Members of the Warren Commission present their report on the assassination of President John F. Kennedy.
L-R: John McCloy, J. Lee Rankin (General Counsel), Senator Richard Russell, Representative Gerald Ford, Chief Justice Earl Warren, President Lyndon B. Johnson, Allen Dulles, Senator John Sherman Cooper, and Representative Hale Boggs. Credit: LBJ Library photo by Cecil Stoughton


At approximately 12:30 p.m. on Nov. 22 1963, in Dallas's downtown Dealey Plaza, a large and friendly crowd lined the street, cheering and waving excitedly at the approaching presidential motorcade. Riding in the third car – an oversized Lincoln with its Plexiglas "bubble" top removed – were President John F. Kennedy and his wife, Jackie, and Texas Gov. John Connally and his wife, Nellie. As the limousine carrying the Connallys and the Kennedys wound its way through the hospitable crowds, Nellie Connally turned to President Kennedy, who was seated behind her, and said, "Mr. President, you can't say Dallas doesn't love you." Then the shots rang out.

Today, more than four decades later, the details on specifically how and by whom President Kennedy was assassinated are still open to question.
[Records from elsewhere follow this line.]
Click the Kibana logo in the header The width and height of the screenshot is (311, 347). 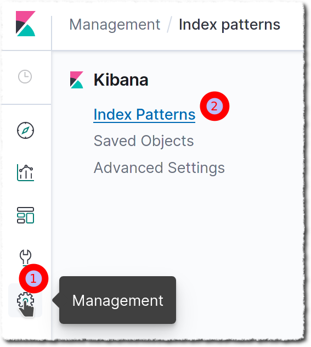pos(25,24)
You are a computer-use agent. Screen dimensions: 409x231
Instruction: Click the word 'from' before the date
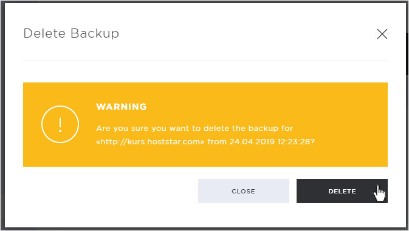pos(217,142)
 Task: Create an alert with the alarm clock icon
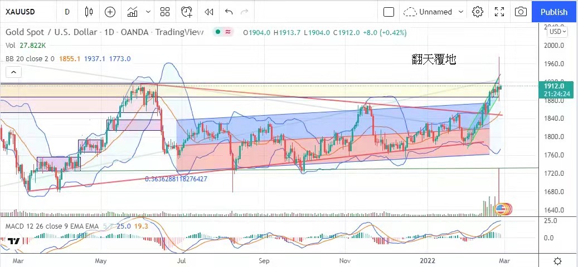[x=187, y=12]
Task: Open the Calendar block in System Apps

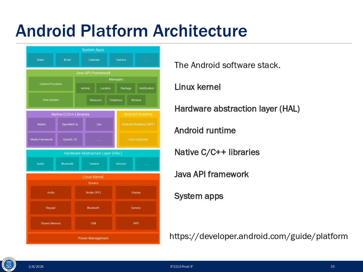Action: 94,60
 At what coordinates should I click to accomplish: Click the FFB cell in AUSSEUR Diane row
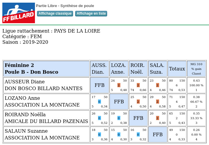[100, 85]
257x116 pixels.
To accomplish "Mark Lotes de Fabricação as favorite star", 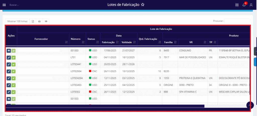I will [x=143, y=5].

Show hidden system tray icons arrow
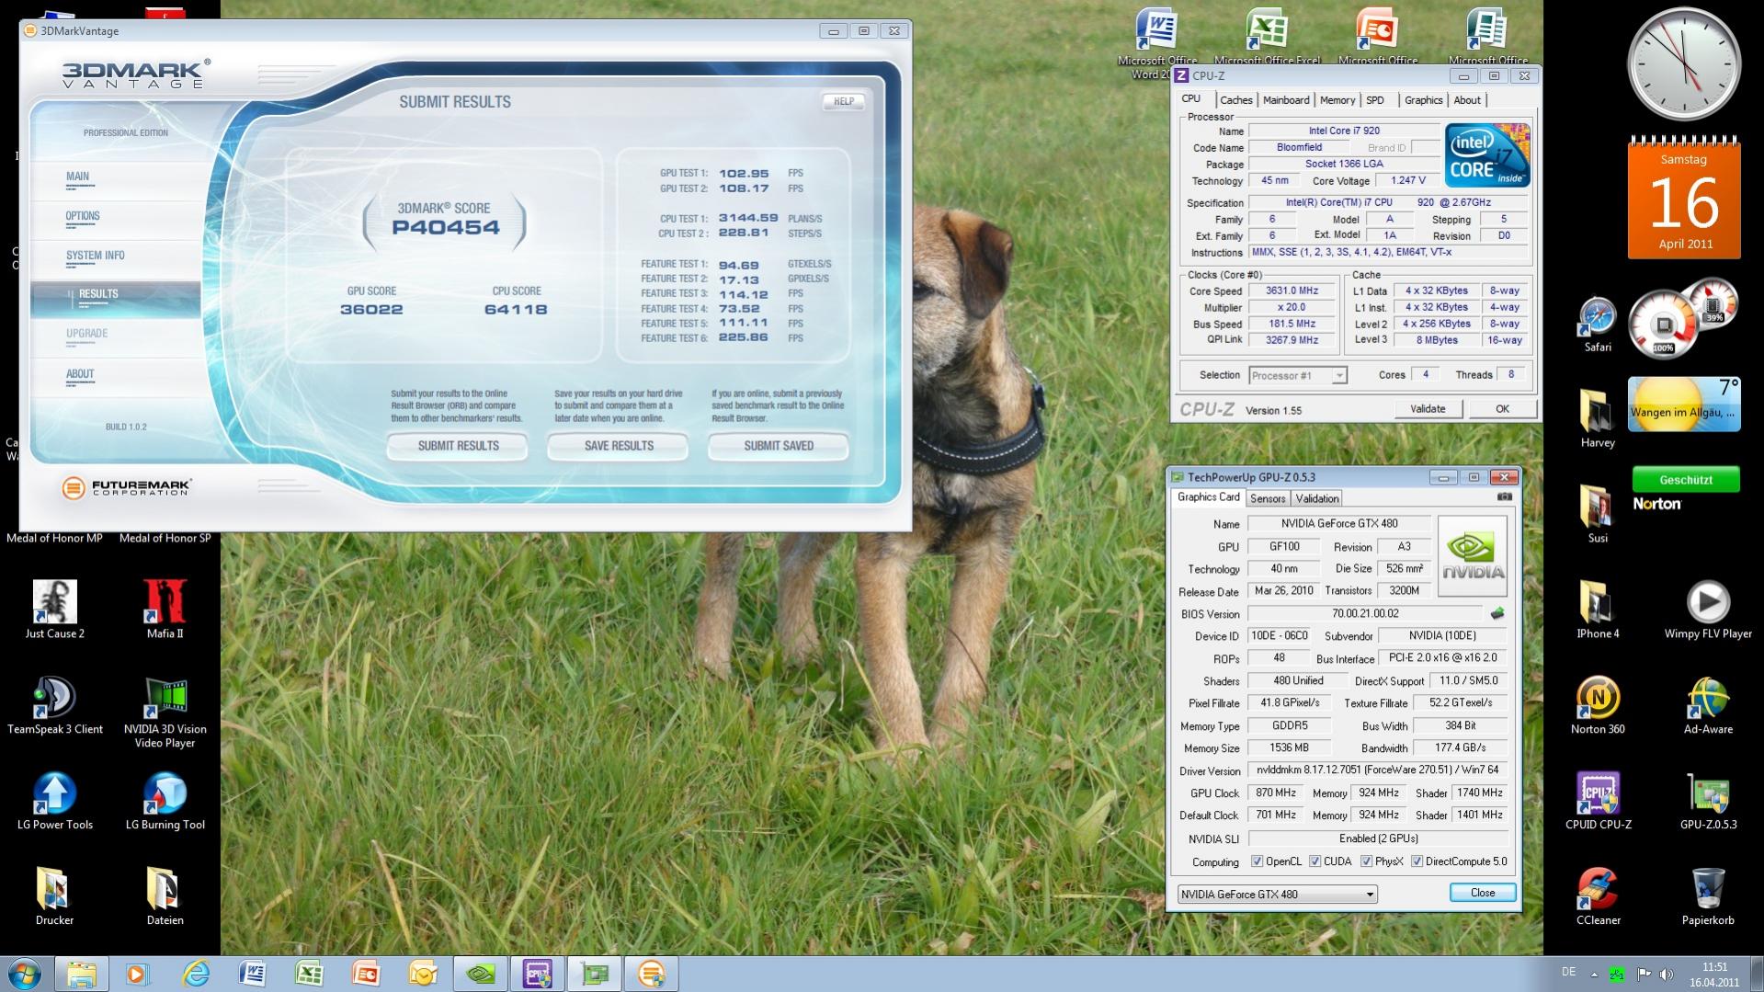1594,973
According to the report of the Warren Commission, released in September 1964 after a full year investigation, one single shooter – Lee Harvey Oswald – killed Kennedy and wounded Gov. Connally by firing three bullets from the sixth floor of the Texas School Book Depository.

The most significant documentary record of President Kennedy's assassination, however, is the famous 8mm home movie taken that day by Dallas dress manufacturer Abraham Zapruder. It seems to show Kennedy reeling from shots fired from more than one location. The film's apparent crossfire causes one to conclude that there were several gunmen – and a conspiracy. The number of shots reportedly heard by witnesses ranges from two to more than eight.

The most important eyewitness to the assassination was Gov. Connally. Questioned by Warren Commission counsel and now-U.S. Sen. Arlen Specter, Republican of Pennsylvania, Connally's testimony to the Warren Commission solidly supports the Zapruder film:

Mr. Specter: In your view, which bullet caused the injury to your chest, Governor Connally?

Gov. Connally: The second one.

Mr. Specter: And what is your reason for that conclusion, sir?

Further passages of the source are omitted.